El viejo torció el gesto.

—Volvemos a especular. En todo caso, imagino que ese hecho habrá subido la moral. A los soldados les gustan los héroes.

Téllez volvió a tender las manos al fuego, con gesto hosco esta vez.

—Tú lo has dicho. Jufre Vega es el personaje del momento en el real.

—Algo habrá que hacer al respecto.

—Yo puedo ocuparme, saydy.

—No. —El bereber meneó la cabeza tocada con turbante—. No sería prudente. Un asesinato te señalaría de inmediato a ti. Aparte de que, como te consume el odio contra ese hombre y todos los de su sangre, es muy posible que tú mismo te delatases con algún acto precipitado.

Sonrió ante la expresión cautelosa del otro.

—Sí, amigo. Sé de las cuentas pendientes que tienes con Jufre Vega y sus parientes. ¿Creías que iba a ignorarlo? Olvida el asesinato. Sería una temeridad por tu parte, y por la mía una acción nada honorable. Pronto tendré que dar cuentas a Dios y no deseo cargar con una muerte infame. Jufre Vega es un enemigo de guerra. Ha de caer en buena lid, en lucha cara a cara.

—Entonces, ¿qué tienes planeado?

—De momento, nada.

Ozmín volvió a agachar la cabeza para volcar su atención al juego. Alargó la mano hacia el tablero y el viento rugiente le agitó la manga del manto.

—Nunca hay que precipitarse. Tengo que reflexionar. Estudiar los movimientos posibles y las consecuencias que podría tener cada uno de ellos.
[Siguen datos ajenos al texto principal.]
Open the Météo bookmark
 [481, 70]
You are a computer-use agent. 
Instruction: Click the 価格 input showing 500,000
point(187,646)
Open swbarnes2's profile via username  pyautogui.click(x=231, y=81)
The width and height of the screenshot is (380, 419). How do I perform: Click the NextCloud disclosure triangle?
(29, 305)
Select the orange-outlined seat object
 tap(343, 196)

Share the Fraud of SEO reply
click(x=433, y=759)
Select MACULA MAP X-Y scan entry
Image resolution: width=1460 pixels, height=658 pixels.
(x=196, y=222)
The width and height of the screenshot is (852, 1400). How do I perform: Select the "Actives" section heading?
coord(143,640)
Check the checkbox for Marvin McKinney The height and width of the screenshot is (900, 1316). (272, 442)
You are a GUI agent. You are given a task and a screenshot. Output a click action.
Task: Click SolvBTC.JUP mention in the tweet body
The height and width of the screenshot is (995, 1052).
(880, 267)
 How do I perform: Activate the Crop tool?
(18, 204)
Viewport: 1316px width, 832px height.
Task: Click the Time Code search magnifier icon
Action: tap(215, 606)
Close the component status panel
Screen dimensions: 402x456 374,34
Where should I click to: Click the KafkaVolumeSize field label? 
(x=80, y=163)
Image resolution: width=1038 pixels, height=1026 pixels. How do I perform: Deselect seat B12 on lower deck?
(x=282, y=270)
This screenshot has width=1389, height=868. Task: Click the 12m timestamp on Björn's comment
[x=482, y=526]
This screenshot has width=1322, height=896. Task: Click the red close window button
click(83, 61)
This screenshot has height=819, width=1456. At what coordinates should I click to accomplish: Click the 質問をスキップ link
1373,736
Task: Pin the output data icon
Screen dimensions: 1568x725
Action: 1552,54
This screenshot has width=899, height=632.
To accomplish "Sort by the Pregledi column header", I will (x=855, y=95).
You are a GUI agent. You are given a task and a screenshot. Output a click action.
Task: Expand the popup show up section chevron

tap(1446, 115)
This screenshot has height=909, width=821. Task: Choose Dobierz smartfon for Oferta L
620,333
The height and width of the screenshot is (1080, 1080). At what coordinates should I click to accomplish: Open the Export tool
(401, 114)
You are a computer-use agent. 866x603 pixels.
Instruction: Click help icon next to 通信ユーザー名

»Y pensar. Pensar. Hay jugadas dentro de jugadas, y esas son las más complejas y valiosas. Es posible mover una pieza de tal forma que, con independencia del destino que corra y de si alcanza su objetivo o no, su acción sirva de apertura a otra jugada de mucho mayor calado.

Desplazó un alfil negro.

—Sí. Se me está ocurriendo… pero tengo que sopesarlo. Pensar con sumo cuidado.